**Directions**
All of the entries below are to be repeated word for word.

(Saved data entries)
============

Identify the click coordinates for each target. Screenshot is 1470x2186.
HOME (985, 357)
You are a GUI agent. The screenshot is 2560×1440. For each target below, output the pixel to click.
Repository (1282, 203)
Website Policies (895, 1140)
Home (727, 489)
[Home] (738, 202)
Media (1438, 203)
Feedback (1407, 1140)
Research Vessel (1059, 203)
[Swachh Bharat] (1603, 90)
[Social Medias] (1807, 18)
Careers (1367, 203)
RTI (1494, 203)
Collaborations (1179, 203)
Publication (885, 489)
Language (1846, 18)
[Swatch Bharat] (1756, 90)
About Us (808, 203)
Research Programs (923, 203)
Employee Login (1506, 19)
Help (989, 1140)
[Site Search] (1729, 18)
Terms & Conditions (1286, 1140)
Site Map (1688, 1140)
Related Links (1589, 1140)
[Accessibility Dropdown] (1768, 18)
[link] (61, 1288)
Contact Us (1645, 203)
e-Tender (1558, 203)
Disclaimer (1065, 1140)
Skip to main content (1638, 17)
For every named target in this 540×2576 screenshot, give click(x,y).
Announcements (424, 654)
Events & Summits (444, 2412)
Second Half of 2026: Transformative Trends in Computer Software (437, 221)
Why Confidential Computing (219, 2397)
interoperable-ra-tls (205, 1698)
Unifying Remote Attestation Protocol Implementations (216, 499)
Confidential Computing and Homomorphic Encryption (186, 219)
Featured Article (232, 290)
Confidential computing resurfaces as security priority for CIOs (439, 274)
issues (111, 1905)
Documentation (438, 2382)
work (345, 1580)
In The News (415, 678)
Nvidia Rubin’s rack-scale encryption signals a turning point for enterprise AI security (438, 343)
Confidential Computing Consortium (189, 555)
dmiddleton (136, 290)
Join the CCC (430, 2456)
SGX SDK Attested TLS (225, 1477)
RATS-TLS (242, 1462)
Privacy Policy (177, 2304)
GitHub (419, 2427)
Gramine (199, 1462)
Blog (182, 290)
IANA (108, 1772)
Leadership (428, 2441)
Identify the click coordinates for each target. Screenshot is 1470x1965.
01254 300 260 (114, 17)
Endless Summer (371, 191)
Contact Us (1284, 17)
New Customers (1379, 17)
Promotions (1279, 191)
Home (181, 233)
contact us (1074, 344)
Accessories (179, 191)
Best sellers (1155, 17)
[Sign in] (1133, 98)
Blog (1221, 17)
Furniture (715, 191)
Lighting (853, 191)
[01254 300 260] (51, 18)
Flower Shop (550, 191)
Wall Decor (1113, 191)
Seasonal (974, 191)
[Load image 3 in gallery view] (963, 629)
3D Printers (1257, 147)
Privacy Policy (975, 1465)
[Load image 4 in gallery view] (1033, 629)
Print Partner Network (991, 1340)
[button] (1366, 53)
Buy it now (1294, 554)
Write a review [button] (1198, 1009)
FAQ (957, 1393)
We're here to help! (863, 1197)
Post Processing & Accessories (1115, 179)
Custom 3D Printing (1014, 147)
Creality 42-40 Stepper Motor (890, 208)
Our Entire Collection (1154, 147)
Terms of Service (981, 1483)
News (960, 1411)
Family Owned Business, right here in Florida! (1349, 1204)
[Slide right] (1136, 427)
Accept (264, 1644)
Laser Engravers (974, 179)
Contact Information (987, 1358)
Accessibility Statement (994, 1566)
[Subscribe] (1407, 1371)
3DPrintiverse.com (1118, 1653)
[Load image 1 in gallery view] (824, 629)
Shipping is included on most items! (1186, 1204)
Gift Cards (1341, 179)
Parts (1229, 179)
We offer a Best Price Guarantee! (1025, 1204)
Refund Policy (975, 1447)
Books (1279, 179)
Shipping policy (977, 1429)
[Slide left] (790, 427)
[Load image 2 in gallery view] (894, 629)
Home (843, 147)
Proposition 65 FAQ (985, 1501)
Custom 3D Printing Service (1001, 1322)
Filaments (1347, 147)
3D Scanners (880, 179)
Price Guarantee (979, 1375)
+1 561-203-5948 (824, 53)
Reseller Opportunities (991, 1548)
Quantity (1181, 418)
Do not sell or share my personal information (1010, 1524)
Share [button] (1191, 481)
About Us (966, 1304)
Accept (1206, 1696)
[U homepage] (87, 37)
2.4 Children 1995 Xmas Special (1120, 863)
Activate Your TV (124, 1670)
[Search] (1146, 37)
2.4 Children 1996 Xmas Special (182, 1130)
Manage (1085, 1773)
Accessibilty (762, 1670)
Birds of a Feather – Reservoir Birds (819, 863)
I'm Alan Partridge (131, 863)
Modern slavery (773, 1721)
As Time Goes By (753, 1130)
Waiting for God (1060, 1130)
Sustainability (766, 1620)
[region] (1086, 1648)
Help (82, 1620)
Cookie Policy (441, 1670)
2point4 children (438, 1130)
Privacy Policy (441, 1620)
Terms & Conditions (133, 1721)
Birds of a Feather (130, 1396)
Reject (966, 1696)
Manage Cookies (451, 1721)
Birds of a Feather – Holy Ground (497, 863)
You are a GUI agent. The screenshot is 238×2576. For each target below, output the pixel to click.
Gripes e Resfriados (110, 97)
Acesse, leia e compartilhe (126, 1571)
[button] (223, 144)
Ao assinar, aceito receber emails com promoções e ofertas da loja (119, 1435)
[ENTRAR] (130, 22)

============

**Task output**
Identify the click coordinates for each target. Screenshot is 1470x2186.
HOME (985, 357)
You are a GUI agent. The screenshot is 2560×1440. For each target below, output the pixel to click.
Repository (1282, 203)
Website Policies (895, 1140)
Home (727, 489)
[Home] (738, 202)
Media (1438, 203)
Feedback (1407, 1140)
Research Vessel (1059, 203)
[Swachh Bharat] (1603, 90)
[Social Medias] (1807, 18)
Careers (1367, 203)
RTI (1494, 203)
Collaborations (1179, 203)
Publication (885, 489)
Language (1846, 18)
[Swatch Bharat] (1756, 90)
About Us (808, 203)
Research Programs (923, 203)
Employee Login (1506, 19)
Help (989, 1140)
[Site Search] (1729, 18)
Terms & Conditions (1286, 1140)
Site Map (1688, 1140)
Related Links (1589, 1140)
[Accessibility Dropdown] (1768, 18)
[link] (61, 1288)
Contact Us (1645, 203)
e-Tender (1558, 203)
Disclaimer (1065, 1140)
Skip to main content (1638, 17)
For every named target in this 540×2576 screenshot, give click(x,y).
Announcements (424, 654)
Events & Summits (444, 2412)
Second Half of 2026: Transformative Trends in Computer Software (437, 221)
Why Confidential Computing (219, 2397)
interoperable-ra-tls (205, 1698)
Unifying Remote Attestation Protocol Implementations (216, 499)
Confidential Computing and Homomorphic Encryption (186, 219)
Featured Article (232, 290)
Confidential computing resurfaces as security priority for CIOs (439, 274)
issues (111, 1905)
Documentation (438, 2382)
work (345, 1580)
In The News (415, 678)
Nvidia Rubin’s rack-scale encryption signals a turning point for enterprise AI security (438, 343)
Confidential Computing Consortium (189, 555)
dmiddleton (136, 290)
Join the CCC (430, 2456)
SGX SDK Attested TLS (225, 1477)
RATS-TLS (242, 1462)
Privacy Policy (177, 2304)
GitHub (419, 2427)
Gramine (199, 1462)
Blog (182, 290)
IANA (108, 1772)
Leadership (428, 2441)
Identify the click coordinates for each target. Screenshot is 1470x1965.
01254 300 260 (114, 17)
Endless Summer (371, 191)
Contact Us (1284, 17)
New Customers (1379, 17)
Promotions (1279, 191)
Home (181, 233)
contact us (1074, 344)
Accessories (179, 191)
Best sellers (1155, 17)
[Sign in] (1133, 98)
Blog (1221, 17)
Furniture (715, 191)
Lighting (853, 191)
[01254 300 260] (51, 18)
Flower Shop (550, 191)
Wall Decor (1113, 191)
Seasonal (974, 191)
[Load image 3 in gallery view] (963, 629)
3D Printers (1257, 147)
Privacy Policy (975, 1465)
[Load image 4 in gallery view] (1033, 629)
Print Partner Network (991, 1340)
[button] (1366, 53)
Buy it now (1294, 554)
Write a review [button] (1198, 1009)
FAQ (957, 1393)
We're here to help! (863, 1197)
Post Processing & Accessories (1115, 179)
Custom 3D Printing (1014, 147)
Creality 42-40 Stepper Motor (890, 208)
Our Entire Collection (1154, 147)
Terms of Service (981, 1483)
News (960, 1411)
Family Owned Business, right here in Florida! (1349, 1204)
[Slide right] (1136, 427)
Accept (264, 1644)
Laser Engravers (974, 179)
Contact Information (987, 1358)
Accessibility Statement (994, 1566)
[Subscribe] (1407, 1371)
3DPrintiverse.com (1118, 1653)
[Load image 1 in gallery view] (824, 629)
Shipping is included on most items! (1186, 1204)
Gift Cards (1341, 179)
Parts (1229, 179)
We offer a Best Price Guarantee! (1025, 1204)
Refund Policy (975, 1447)
Books (1279, 179)
Shipping policy (977, 1429)
[Slide left] (790, 427)
[Load image 2 in gallery view] (894, 629)
Home (843, 147)
Proposition 65 FAQ (985, 1501)
Custom 3D Printing Service (1001, 1322)
Filaments (1347, 147)
3D Scanners (880, 179)
Price Guarantee (979, 1375)
+1 561-203-5948 (824, 53)
Reseller Opportunities (991, 1548)
Quantity (1181, 418)
Do not sell or share my personal information (1010, 1524)
Share [button] (1191, 481)
About Us (966, 1304)
Accept (1206, 1696)
[U homepage] (87, 37)
2.4 Children 1995 Xmas Special (1120, 863)
Activate Your TV (124, 1670)
[Search] (1146, 37)
2.4 Children 1996 Xmas Special (182, 1130)
Manage (1085, 1773)
Accessibilty (762, 1670)
Birds of a Feather – Reservoir Birds (819, 863)
I'm Alan Partridge (131, 863)
Modern slavery (773, 1721)
As Time Goes By (753, 1130)
Waiting for God (1060, 1130)
Sustainability (766, 1620)
[region] (1086, 1648)
Help (82, 1620)
Cookie Policy (441, 1670)
2point4 children (438, 1130)
Privacy Policy (441, 1620)
Terms & Conditions (133, 1721)
Birds of a Feather (130, 1396)
Reject (966, 1696)
Manage Cookies (451, 1721)
Birds of a Feather – Holy Ground (497, 863)
You are a GUI agent. The screenshot is 238×2576. For each target below, output the pixel to click.
Gripes e Resfriados (110, 97)
Acesse, leia e compartilhe (126, 1571)
[button] (223, 144)
Ao assinar, aceito receber emails com promoções e ofertas da loja (119, 1435)
[ENTRAR] (130, 22)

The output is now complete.